La preocupación por el futuro que muestra la ciencia ficción ha hecho creer que es una buena fuente de predicciones. Sin embargo, especular con futuros posibles no es predecir, ya que las muy variadas predicciones del género tienen la misma seguridad que, por ejemplo, las del tarot: si se hacen millares de augurios sobre el futuro, es posible que alguna se cumpla. Nada más.

A veces suena la flauta por casualidad. Así ocurre con alguna de las cosas que vimos en Regreso al futuro II (1989), de Robert Zemeckis. Llegados al 21 de octubre de 2015, Marty McFly, Jennifer Parker y Doc se encuentran con un mundo que nosotros no reconocemos exactamente en el nuestro: hoy no hay (todavía) monopatines voladores, ni coches que planeen; pero sí existen unas gafas con las que se puede contestar al teléfono o ropa inteligente, aunque no sea como la de la película.

_Solicitud de trabajo 1:_
Según el texto proporcionado, ¿a qué fecha llegan Marty McFly, Jennifer Parker y Doc en Regreso al futuro II?
_Solicitud de trabajo 2:_
Indica si cada afirmación concuerda con el texto proporcionado y respalda tu respuesta con las palabras exactas del texto que lo deciden: (a) El texto equipara la seguridad de las predicciones de la ciencia ficción con la del tarot. (b) Según el texto, especular con futuros posibles equivale a predecir. (c) El texto afirma que hoy ya existen monopatines voladores.

_Material proporcionado:_

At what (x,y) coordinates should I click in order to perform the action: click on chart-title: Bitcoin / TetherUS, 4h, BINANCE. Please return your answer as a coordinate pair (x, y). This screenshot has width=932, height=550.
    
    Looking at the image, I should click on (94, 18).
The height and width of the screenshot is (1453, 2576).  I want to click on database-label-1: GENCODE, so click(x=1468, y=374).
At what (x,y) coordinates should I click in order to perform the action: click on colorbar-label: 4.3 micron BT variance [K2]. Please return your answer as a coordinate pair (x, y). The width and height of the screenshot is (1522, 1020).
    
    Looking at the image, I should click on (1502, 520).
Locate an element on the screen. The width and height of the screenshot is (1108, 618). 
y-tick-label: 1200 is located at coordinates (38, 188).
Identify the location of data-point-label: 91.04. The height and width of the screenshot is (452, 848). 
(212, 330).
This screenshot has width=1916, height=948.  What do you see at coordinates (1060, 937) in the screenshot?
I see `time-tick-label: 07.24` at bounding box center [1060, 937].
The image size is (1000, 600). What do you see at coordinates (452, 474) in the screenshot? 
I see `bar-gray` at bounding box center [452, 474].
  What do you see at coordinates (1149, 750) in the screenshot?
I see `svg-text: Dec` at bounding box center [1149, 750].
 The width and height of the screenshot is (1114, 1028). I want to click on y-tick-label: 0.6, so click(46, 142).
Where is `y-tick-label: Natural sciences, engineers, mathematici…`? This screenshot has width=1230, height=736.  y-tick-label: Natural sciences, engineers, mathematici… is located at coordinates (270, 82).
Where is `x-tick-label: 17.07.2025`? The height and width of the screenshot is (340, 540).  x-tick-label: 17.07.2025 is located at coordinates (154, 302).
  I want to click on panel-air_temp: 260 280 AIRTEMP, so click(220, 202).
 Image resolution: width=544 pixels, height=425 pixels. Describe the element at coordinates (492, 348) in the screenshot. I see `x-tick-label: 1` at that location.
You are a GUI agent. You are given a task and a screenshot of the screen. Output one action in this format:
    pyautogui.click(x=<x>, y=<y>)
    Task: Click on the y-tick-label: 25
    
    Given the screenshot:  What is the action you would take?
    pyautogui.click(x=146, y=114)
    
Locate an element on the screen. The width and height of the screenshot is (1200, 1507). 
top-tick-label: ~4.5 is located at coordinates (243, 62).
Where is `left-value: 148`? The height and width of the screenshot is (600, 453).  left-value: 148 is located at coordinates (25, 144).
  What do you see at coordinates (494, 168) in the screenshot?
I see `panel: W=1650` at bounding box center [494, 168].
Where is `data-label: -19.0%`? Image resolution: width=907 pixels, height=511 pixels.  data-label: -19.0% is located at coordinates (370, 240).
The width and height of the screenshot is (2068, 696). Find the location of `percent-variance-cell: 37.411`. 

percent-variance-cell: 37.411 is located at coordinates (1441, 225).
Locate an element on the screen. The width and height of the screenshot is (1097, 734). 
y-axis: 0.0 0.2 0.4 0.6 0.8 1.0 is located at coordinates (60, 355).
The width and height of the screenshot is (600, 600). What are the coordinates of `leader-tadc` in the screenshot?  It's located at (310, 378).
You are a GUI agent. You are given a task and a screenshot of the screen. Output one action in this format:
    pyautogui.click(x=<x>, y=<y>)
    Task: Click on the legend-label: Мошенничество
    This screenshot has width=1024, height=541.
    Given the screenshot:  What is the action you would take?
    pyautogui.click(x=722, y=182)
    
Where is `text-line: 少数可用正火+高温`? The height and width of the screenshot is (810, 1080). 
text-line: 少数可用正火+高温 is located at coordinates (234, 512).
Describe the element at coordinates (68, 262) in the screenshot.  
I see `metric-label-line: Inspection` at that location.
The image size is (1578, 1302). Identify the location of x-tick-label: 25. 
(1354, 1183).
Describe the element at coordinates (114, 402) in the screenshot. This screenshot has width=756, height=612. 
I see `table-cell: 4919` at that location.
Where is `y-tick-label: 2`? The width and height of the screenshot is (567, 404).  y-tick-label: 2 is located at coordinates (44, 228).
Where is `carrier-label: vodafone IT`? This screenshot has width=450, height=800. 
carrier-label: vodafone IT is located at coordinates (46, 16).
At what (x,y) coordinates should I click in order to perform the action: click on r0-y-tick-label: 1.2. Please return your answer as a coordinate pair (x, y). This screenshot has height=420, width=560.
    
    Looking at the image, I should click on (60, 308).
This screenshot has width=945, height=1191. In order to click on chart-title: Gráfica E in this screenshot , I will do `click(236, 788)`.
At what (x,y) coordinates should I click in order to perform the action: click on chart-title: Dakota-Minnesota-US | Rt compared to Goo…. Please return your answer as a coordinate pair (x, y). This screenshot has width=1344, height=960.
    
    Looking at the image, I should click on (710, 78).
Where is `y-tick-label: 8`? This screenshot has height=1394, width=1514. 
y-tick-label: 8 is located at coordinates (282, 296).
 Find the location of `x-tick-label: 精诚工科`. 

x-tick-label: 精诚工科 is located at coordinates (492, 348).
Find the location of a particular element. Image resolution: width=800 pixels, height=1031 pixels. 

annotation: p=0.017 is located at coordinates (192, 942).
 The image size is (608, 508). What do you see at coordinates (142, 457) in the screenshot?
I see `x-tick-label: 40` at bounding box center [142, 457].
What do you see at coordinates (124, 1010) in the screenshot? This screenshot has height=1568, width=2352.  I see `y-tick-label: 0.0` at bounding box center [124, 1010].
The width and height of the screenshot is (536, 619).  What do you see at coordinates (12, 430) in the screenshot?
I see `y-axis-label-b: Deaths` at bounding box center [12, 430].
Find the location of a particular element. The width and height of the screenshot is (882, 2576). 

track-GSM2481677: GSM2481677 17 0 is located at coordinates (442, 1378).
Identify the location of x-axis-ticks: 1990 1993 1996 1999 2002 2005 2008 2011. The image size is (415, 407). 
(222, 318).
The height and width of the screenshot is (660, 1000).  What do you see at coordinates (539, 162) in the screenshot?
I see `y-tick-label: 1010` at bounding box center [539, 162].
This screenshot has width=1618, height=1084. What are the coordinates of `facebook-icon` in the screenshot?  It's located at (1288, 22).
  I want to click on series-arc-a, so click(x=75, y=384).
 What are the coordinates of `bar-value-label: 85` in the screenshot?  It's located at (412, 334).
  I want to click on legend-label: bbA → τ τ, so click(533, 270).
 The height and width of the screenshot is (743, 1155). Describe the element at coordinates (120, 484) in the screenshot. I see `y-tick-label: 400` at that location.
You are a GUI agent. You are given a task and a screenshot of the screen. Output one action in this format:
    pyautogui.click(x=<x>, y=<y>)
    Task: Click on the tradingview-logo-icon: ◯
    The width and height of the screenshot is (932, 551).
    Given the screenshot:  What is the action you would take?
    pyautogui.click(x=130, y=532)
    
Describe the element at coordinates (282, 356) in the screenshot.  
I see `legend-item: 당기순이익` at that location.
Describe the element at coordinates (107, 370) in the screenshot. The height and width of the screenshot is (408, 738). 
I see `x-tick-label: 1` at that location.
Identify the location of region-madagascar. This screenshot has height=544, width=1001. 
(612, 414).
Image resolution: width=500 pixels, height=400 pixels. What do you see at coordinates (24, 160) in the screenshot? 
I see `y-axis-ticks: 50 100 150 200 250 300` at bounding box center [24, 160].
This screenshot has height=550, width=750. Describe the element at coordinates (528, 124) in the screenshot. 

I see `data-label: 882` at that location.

_Respuesta esperada 1:_
Llegan al 21 de octubre de 2015.

_Respuesta esperada 2:_
(a) Sí: «tienen la misma seguridad que, por ejemplo, las del tarot».
(b) No: «especular con futuros posibles no es predecir».
(c) No: «hoy no hay (todavía) monopatines voladores».